A situação repetiu o ocorrido no início do ano. O rio Utinga interrompeu sua correnteza por mais de 120 dias, afetando onze comunidades rurais e ribeirinhos, dez assentamentos e dois sistemas de captação e tratamento para uso doméstico, desde a sede do município de Wagner até a Área de Proteção Ambiental – APA Marimbus/Iraquara, divisa dos municípios de Andaraí e Lençóis, onde o rio deságua, afetando uma média de três mil famílias entre abastecimento humano e produtores/agricultores. A economia de 830 famílias dos assentados, pequenos agricultores, quilombolas e pescadores foi afetada e, endividados, alguns camponeses chegaram a passar fome.

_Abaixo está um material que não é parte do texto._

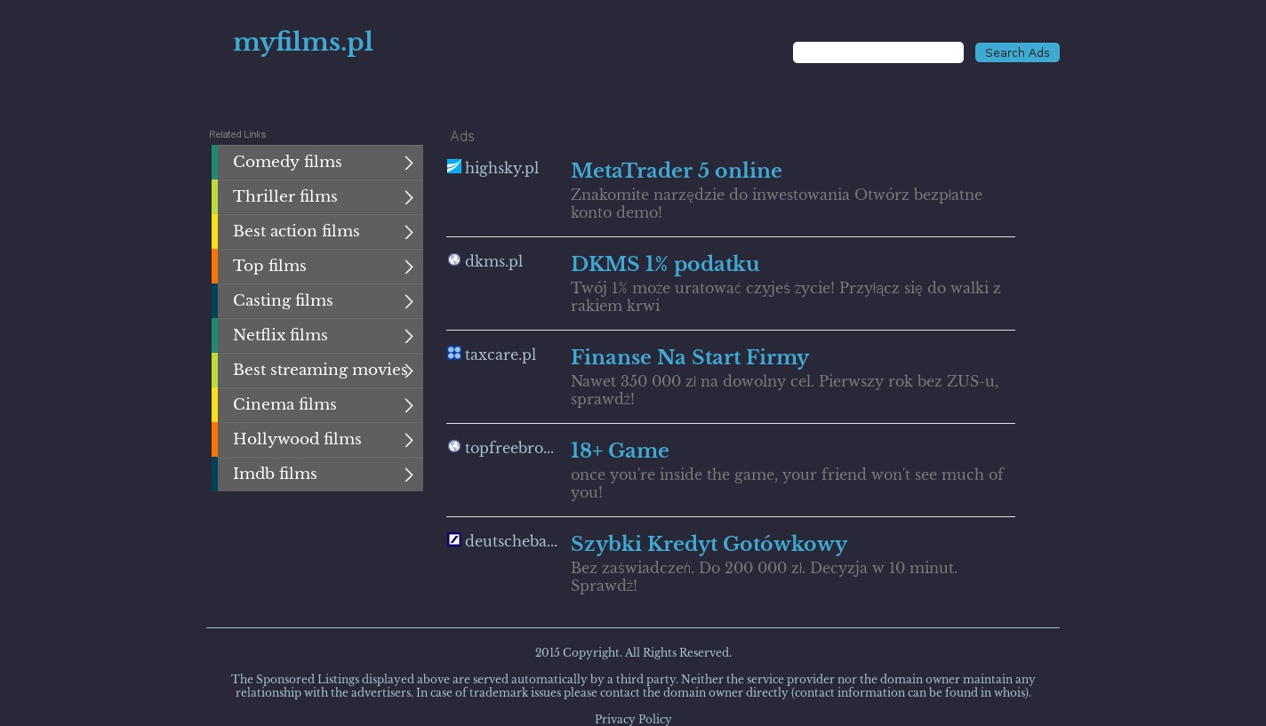Select the Best action films link
This screenshot has height=726, width=1266.
point(296,232)
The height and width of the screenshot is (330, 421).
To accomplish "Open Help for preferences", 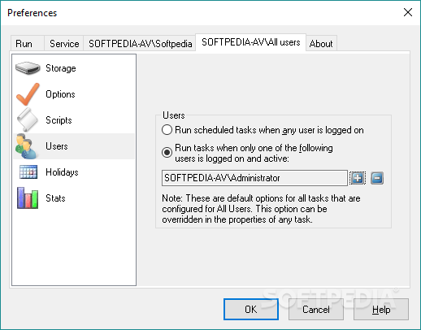I will coord(381,309).
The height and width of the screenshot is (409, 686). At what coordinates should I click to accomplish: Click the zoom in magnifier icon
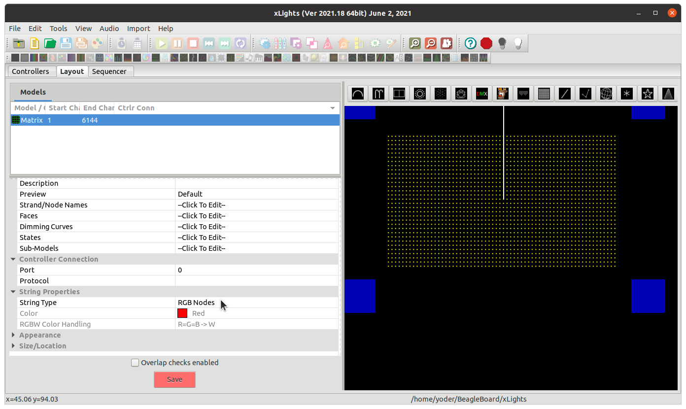click(x=415, y=43)
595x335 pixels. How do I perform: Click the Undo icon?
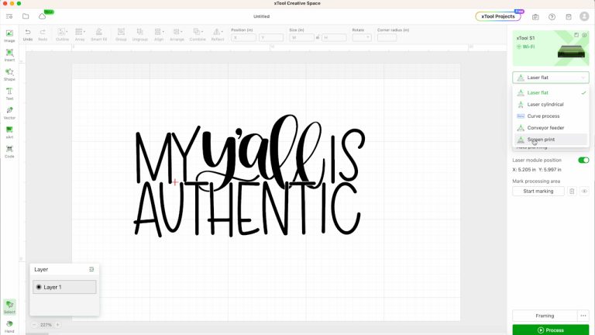[x=28, y=32]
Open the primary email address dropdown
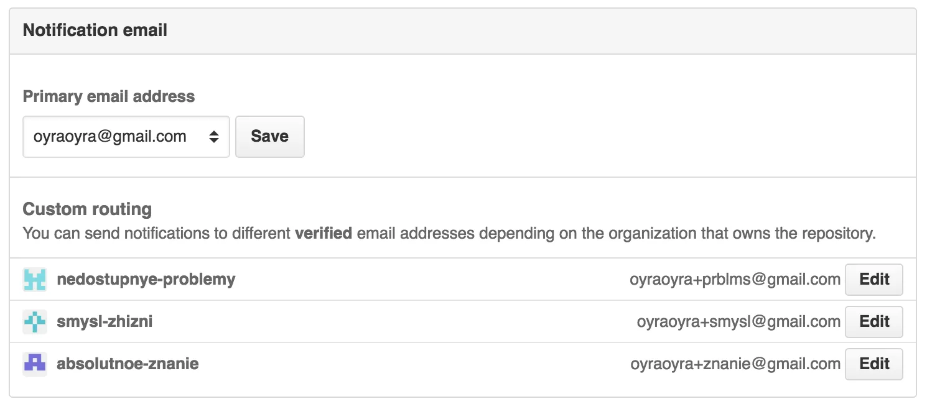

Os produtores adotaram um racionamento em alternância, dia sim – dia não, que somada à ação do Decreto poderia amenizar o colapso hídrico, mas as medidas não foram adotadas por todos os produtores e o próprio Governo do Estado atendendo aos interesses do agronegócio suspendeu temporariamente a atuação do INEMA, comprometendo a vazão do rio, a qualidade de vida dos pequenos agricultores e o próprio meio ambiente da Chapada Diamantina.
O colapso hídrico também atingiu o rio Paraguaçu, onde se concentra grande parte do agronegócio. Mesmo assim, não houve nenhuma repercussão na mídia nem adesão ao racionamento por parte das empresas. O sistema de abastecimento da cidade de Mucugê (BA) foi interrompido e os grandes monocultivos começam a migrar para outros afluentes do Paraguaçu. A sociedade está muito preocupada, pois a ingerência dos órgãos públicos e o mito do desenvolvimento dificulta uma ação integrada de longo prazo para manutenção e conservação da bacia hidrográfica.